A Q-machine is a device that is used in experimental plasma physics.
The name Q-machine stems from the original intention of creating a
quiescent plasma that is free from the fluctuations that are
present in plasmas created in electric discharges. The Q-machine
was first described in a publication by Rynn and D'Angelo.

The Q-machine plasma is created at a plate that has been heated
to about 2000 K and hence is called the hot plate. Electrons are
emitted by the hot plate through thermionic emission, and ions
are created through contact ionization of atoms of alkali metals
that have low ionization potentials. The hot plate is made of a
metal that has a large work function and can withstand high
temperatures, e.g. tungsten or rhenium. The alkali metal is
boiled in an oven that is designed to direct a beam of alkaline
metal vapor onto the hot plate. A high value of the hot plate
work function and a low ionization potential of the metal makes
for a low potential barrier for an electron in the alkaline metal
to overcome, thus making the ionization process more efficient.
Sometimes barium is used instead of an alkaline metal due to its
excellent spectroscopic properties. The fractional ionization of a Q-machine plasma can approach unity, which can be orders of magnitude greater than that predicted by the Saha ionization equation.

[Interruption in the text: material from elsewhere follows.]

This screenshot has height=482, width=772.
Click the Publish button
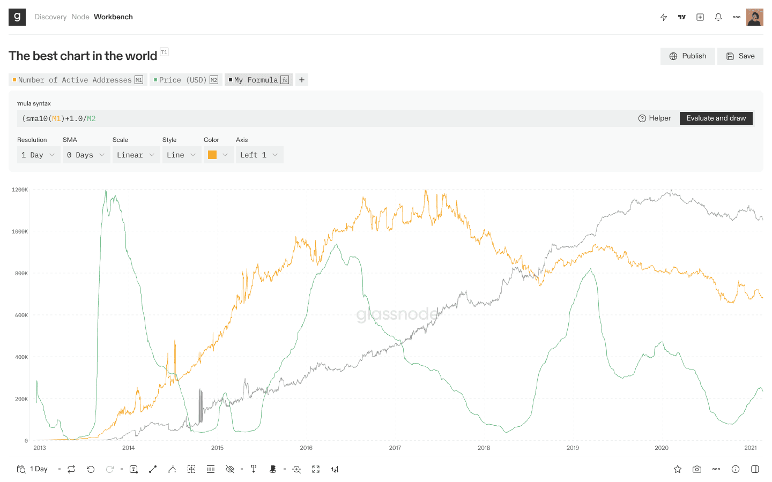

The temperature of the Q-machine plasma is close to the temperature
of the hot plate, and the ion and electron temperatures are similar.
Although this temperature (about 2000 K) is high compared to room
temperature, it is much lower than electron temperatures that are
usually found in discharge plasma.
The low temperature makes it possible to create a plasma column that
is several ion gyro radii across. Since the alkaline metals are
solids at room temperature they will stick to the walls of the
machine on impact, and therefore the neutral pressure can be kept
so low that for all practical purposes the plasma is fully ionised.

Plasma research that has been performed using Q-machines
includes current driven ion cyclotron waves,
Kelvin-Helmholtz waves, and electron phase space
holes.

Today, Q-machines can be found at West Virginia University and at
the University of Iowa in the US, at Tohoku University in Sendai
in Japan, and at the University of Innsbruck in Austria.